Using the data that follows, give the number of lines in which the word "click" occurs. Write only the number.
======== Record excerpts
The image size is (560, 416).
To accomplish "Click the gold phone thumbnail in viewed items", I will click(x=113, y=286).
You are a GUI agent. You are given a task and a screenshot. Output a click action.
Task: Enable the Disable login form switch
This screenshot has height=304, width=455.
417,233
================
======== Record excerpts
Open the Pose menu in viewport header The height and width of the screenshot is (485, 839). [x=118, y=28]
================
◆ **Task output**
2